So Pfizer's announced its post-Wyeth structure, and on the face of it, the plan makes as much sense as you can make of such a massive organization. The big divide is between small molecules and biologics, which makes sense - the two of them have different R&D, manufacturing, and regulatory issues in many ways. Besides, that's how most companies already divide things up internally if they do both.

There's a lot of brave talk in the press releases about how Pfizer has learned from its past mergers, how this organization will be ready to take wing just as soon as the last signature is put on the last form. I'm not buying it. It's good to hear that the company realizes that the previous mergers led to so much disruption and lost time, but I don't see how good intentions will help that much. There is no way, as far as I can imagine, to integrate ten billion dollars worth of R&D in an orderly fashion. The best that they can hope for is "not as hideous as the last couple of times", but I suppose the lawyers wouldn't sign off on that language as appropriate. And even that's a fairly ambitious goal.

§ EXERCISE SET
1. For each statement about the commentary on Pfizer's post-Wyeth structure, answer yes or no and quote the deciding words: (a) The main division in the new structure is between small molecules and biologics. (b) The writer accepts the press releases' claim that the organization will be ready as soon as the last form is signed. (c) The writer thinks ten billion dollars worth of R&D can be integrated in an orderly way.
2. Return, word for word, the stretch of the commentary on Pfizer's post-Wyeth structure from "There's a lot" through "fairly ambitious goal.".
Rely only on the commentary about Pfizer's post-Wyeth structure, not on outside knowledge.

§ DATASET RECORDS
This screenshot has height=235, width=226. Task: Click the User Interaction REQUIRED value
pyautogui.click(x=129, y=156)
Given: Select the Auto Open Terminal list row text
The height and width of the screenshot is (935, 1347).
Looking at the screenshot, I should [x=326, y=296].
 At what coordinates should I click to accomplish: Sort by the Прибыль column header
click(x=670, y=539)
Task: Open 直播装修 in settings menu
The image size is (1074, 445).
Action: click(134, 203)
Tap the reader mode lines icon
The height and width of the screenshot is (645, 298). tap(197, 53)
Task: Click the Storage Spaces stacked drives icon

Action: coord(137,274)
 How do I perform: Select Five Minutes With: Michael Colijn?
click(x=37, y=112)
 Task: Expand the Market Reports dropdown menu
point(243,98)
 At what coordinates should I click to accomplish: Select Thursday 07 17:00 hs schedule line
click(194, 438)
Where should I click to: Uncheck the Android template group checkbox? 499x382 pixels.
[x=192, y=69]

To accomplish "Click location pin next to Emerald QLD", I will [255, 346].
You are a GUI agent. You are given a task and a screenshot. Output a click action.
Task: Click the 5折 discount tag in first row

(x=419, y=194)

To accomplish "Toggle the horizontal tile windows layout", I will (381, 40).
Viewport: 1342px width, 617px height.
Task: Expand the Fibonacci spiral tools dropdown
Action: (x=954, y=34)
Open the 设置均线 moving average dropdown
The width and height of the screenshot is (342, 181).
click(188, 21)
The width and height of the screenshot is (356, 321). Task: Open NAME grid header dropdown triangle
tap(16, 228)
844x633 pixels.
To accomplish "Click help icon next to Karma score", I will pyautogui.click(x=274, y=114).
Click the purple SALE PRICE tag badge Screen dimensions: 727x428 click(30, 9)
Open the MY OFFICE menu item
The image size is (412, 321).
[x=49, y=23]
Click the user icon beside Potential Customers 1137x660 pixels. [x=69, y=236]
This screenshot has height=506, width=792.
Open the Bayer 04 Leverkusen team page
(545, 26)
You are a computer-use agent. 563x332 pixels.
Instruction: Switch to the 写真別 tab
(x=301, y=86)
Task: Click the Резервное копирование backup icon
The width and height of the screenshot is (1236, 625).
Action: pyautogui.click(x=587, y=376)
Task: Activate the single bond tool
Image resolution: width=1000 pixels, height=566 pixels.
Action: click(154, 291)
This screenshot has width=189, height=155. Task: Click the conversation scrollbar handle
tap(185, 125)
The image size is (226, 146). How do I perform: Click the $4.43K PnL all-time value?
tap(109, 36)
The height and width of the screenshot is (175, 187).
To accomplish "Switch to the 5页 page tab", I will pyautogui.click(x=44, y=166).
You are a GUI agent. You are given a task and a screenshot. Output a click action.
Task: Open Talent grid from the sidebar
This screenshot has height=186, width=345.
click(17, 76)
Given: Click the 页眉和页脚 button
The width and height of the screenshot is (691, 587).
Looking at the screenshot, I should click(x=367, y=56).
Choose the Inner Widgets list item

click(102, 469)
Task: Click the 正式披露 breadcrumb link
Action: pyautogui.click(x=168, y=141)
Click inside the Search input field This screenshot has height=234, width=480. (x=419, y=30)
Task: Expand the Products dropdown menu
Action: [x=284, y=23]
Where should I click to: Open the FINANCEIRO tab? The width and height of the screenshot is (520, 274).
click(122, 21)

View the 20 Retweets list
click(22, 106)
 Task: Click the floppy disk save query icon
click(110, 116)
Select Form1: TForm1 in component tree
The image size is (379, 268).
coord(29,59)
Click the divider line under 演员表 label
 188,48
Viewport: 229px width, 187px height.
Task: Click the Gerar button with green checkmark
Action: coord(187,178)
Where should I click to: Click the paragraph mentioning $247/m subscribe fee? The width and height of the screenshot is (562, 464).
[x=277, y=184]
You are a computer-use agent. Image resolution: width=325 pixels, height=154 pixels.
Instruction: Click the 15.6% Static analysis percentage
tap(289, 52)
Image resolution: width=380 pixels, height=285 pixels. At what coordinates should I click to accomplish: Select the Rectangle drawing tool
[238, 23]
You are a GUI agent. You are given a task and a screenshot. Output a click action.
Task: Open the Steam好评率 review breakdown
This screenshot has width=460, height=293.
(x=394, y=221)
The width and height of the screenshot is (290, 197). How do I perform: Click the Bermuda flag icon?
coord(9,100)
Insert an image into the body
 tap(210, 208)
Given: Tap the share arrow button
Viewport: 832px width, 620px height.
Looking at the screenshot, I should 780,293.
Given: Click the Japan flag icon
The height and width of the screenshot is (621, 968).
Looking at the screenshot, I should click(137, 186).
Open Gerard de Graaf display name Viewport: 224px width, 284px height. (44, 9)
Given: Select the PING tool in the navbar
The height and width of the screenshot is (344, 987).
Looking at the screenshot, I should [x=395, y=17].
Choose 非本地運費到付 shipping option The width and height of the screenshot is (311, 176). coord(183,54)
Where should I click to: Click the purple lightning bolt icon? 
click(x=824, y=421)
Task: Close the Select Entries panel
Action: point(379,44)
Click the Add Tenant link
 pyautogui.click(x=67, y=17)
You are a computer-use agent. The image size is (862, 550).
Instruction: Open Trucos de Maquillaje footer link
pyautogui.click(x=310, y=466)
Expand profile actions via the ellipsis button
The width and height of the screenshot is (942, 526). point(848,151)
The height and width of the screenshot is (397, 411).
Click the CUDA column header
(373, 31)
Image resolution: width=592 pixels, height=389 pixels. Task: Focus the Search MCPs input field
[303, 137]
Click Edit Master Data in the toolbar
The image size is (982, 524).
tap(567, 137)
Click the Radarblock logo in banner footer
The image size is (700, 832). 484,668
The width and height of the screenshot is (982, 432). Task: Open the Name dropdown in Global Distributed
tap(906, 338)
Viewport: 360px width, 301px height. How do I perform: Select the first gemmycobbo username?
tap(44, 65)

§ SOLUTION SET
1.
(a) Yes: "The big divide is between small molecules and biologics"
(b) No: "I'm not buying it."
(c) No: "There is no way, as far as I can imagine, to integrate ten billion dollars worth of R&D in an orderly fashion."

2.
There's a lot of brave talk in the press releases about how Pfizer has learned from its past mergers, how this organization will be ready to take wing just as soon as the last signature is put on the last form. I'm not buying it. It's good to hear that the company realizes that the previous mergers led to so much disruption and lost time, but I don't see how good intentions will help that much. There is no way, as far as I can imagine, to integrate ten billion dollars worth of R&D in an orderly fashion. The best that they can hope for is "not as hideous as the last couple of times", but I suppose the lawyers wouldn't sign off on that language as appropriate. And even that's a fairly ambitious goal.